Our world, built by the sighted for the sighted, poses significant challenges for the estimated 252 million visually impaired (VI) individuals worldwide (Bourne et al., 2017). Furthermore, visual impairments and blindness have been estimated to drastically increase in the next 30 years leading to approximately 4 million (when only considering the United Kingdom) living with sight loss (Future Sight Loss, 2009, pp. 43–44).

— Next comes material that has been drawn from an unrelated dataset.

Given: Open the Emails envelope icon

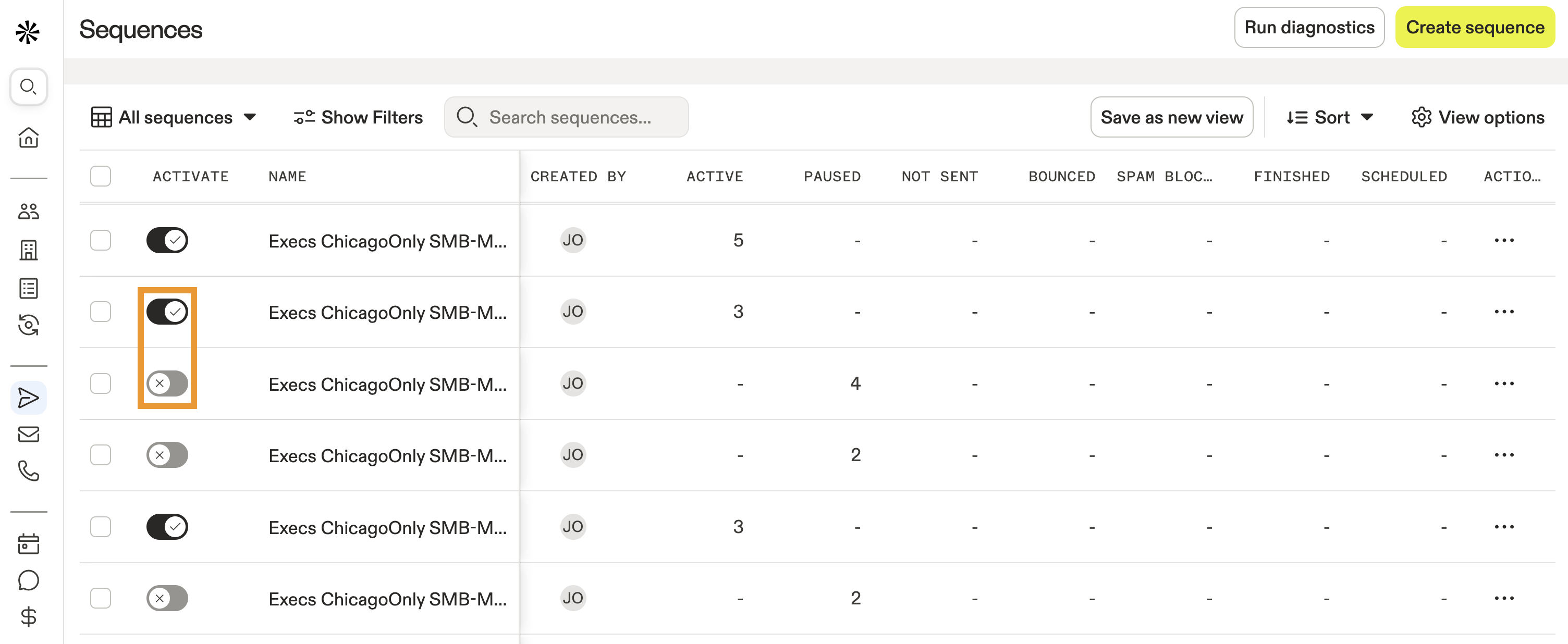Looking at the screenshot, I should 28,434.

The eyes are our window to where we are and what is around us in the environment. Vision, with its higher spatial resolution, normally provides the most reliable information when it comes to spatial tasks in general, and to navigation specifically. Evidence that vision dominates other senses during spatial tasks comes from developmental studies. These studies show that children use visual information to calibrate (teach) other sensory cues during spatial tasks (e.g., Gori et al., 2008, 2010, 2012; Petrini et al., 2016) and also show that children have difficulties discounting or ignoring visual information even when it is irrelevant for the task (Innes-Brown et al., 2011; Downing et al., 2015; Petrini et al., 2015). In spatial navigation, vision is so relevant that it can influence even how humans find their way in the dark back to a previously seen location (Tcheang et al., 2011; Petrini et al., 2016). For example, a study using immersive virtual reality showed that, after being presented with conflicting visual information, adult sighted participants used a representation combining visual and self-motion cues to find their way back to the start in darkness (Tcheang et al., 2011).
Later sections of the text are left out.